Open MPI logo

Open MPI User's Mailing List Archives

  |   Home   |   Support   |   FAQ   |   all Open MPI User's mailing list

Subject: Re: [OMPI users] SLURM and OpenMPI
From: Sacerdoti, Federico (Federico.Sacerdoti_at_[hidden])
Date: 2008-06-23 12:17:39


Ralph,

Thanks for your reply. Let me know if I can help in any way.

fds

-----Original Message-----
From: users-bounces_at_[hidden] [mailto:users-bounces_at_[hidden]] On
Behalf Of Ralph H Castain
Sent: Thursday, June 19, 2008 10:24 AM
To: Sacerdoti, Federico; Open MPI Users <users_at_[hidden]>
Subject: Re: [OMPI users] SLURM and OpenMPI

Well, if the only system I cared about was slurm, there are some things
I
could possibly do to make things better, but at the expense of our
support
for other environments - which is unacceptable.

There are a few technical barriers to doing this without the orteds on
slurm, and a major licensing issue that prohibits us from calling any
slurm
APIs. How all that gets resolved is unclear.

Frankly, one reason we don't put more emphasis on it is that we don't
see a
significant launch time difference between the two modes, and we truly
do
want to retain the ability to utilize different error response
strategies
(which slurm will not allow - you can only follow theirs).

So I would say we simply have different objectives than what you stated,
and
different concerns that make a deeper slurm integration less favorable.
May
still happen, but not anytime soon.

Ralph

On 6/19/08 8:08 AM, "Sacerdoti, Federico"
<Federico.Sacerdoti_at_[hidden]> wrote:

> Ralph thanks for your quick response.
>
> Regarding your fourth paragraph, slurm will not let you run on a
> no-longer-valid allocation, an srun will correctly exit non-zero with
a
> useful failure reason. So perhaps openmpi 1.3 with your changes will
> just work, I look forward to testing it.
>
> E.g.
> $ srun hostname
> srun: error: Unable to confirm allocation for job 745346: Invalid job
id
> specified
> srun: Check SLURM_JOBID environment variable for expired or invalid
job.

> **Problems and tasks**:
[1] Return the part of the mailing list thread starting with "There are a" and going on through "resolved is unclear.", copied word for word.
[2] Answer these questions from the mailing list thread:
(a) What date and time does the header give for the message from Federico Sacerdoti?
(b) What kind of issue does Ralph say prohibits calling any slurm APIs?
(c) Which environment variable does the srun output say to check for an expired or invalid job?

> **Recorded information**:
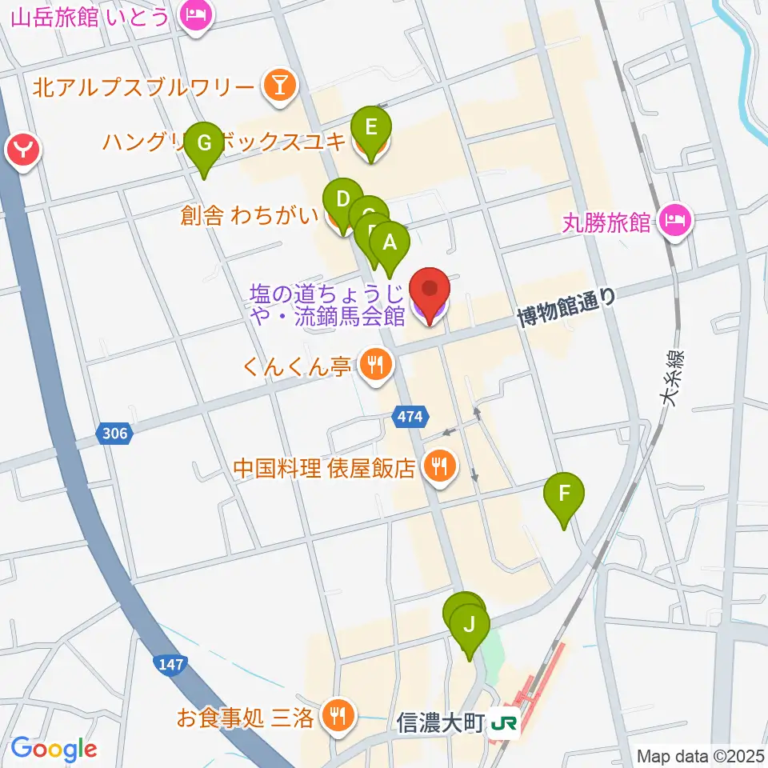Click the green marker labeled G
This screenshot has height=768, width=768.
click(204, 144)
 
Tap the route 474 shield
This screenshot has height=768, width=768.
click(414, 415)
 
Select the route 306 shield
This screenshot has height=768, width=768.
click(114, 433)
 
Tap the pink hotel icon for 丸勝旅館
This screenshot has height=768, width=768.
click(676, 221)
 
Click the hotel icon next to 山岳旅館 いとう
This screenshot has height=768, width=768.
click(196, 14)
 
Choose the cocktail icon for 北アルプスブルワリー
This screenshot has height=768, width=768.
click(278, 86)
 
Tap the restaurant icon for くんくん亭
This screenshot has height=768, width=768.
click(373, 366)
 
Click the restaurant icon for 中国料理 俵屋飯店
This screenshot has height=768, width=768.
click(439, 466)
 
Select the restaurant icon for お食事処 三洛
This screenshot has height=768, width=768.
click(336, 714)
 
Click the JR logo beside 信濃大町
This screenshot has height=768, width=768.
click(506, 724)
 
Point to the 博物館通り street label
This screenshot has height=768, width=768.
click(567, 307)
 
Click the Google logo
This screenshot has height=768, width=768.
click(54, 749)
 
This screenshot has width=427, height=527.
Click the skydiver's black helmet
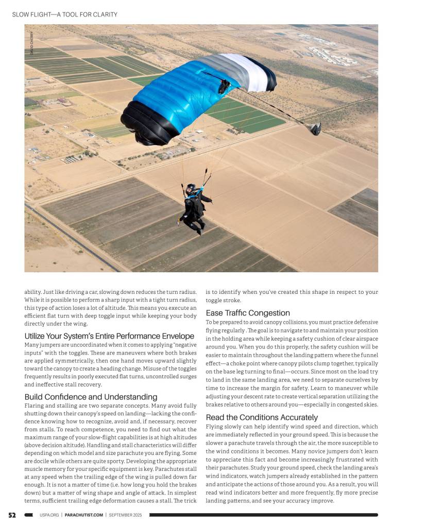point(191,189)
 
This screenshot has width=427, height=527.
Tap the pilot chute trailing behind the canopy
point(314,129)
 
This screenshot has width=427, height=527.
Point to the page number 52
point(12,515)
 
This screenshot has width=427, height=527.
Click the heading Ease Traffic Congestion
point(248,313)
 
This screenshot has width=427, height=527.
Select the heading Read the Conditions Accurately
point(262,417)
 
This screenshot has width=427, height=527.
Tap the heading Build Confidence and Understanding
point(91,397)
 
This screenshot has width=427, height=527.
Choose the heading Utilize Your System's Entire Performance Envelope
point(109,336)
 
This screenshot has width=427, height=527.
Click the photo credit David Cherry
point(31,43)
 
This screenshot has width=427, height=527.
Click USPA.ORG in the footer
point(48,515)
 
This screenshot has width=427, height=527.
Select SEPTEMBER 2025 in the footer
point(127,515)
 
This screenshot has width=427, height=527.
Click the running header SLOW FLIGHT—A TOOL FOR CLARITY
point(64,14)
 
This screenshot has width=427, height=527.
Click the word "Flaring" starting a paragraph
point(34,406)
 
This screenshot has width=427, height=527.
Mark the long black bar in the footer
point(263,515)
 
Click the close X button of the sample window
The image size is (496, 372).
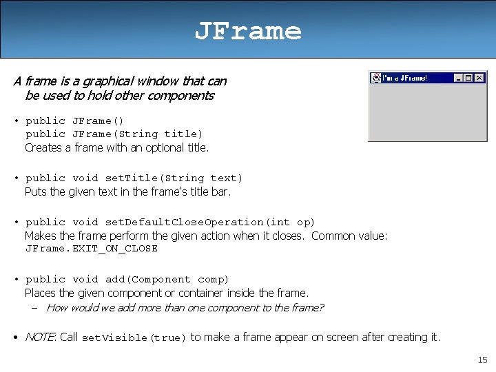click(x=479, y=78)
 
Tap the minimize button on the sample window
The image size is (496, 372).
click(x=458, y=78)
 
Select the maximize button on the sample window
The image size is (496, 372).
click(x=468, y=78)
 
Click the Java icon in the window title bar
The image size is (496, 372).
click(x=375, y=78)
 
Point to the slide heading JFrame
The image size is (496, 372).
click(x=247, y=31)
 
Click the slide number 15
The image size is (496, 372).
click(x=482, y=360)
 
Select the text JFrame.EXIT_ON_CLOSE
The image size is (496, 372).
click(x=92, y=249)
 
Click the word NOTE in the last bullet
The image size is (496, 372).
click(x=40, y=337)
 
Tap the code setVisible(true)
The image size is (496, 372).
click(x=134, y=338)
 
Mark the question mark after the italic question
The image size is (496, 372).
click(x=321, y=308)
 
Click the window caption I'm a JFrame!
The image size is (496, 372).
click(x=405, y=78)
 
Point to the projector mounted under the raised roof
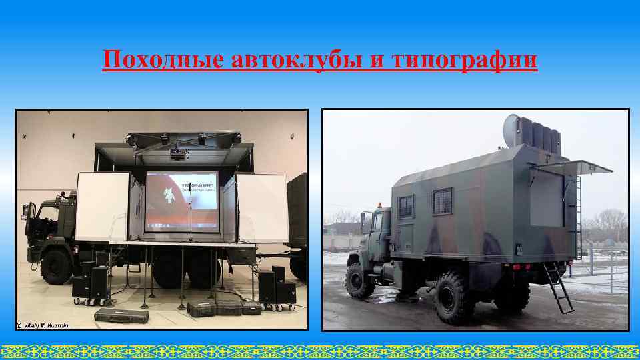point(177,155)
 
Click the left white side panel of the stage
point(103,206)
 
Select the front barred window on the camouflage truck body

> **The replies**:
[1]
There are a few technical barriers to doing this without the orteds on
slurm, and a major licensing issue that prohibits us from calling any
slurm
APIs. How all that gets resolved is unclear.

[2]
(a) 2008-06-23 12:17:39
(b) A major licensing issue
(c) SLURM_JOBID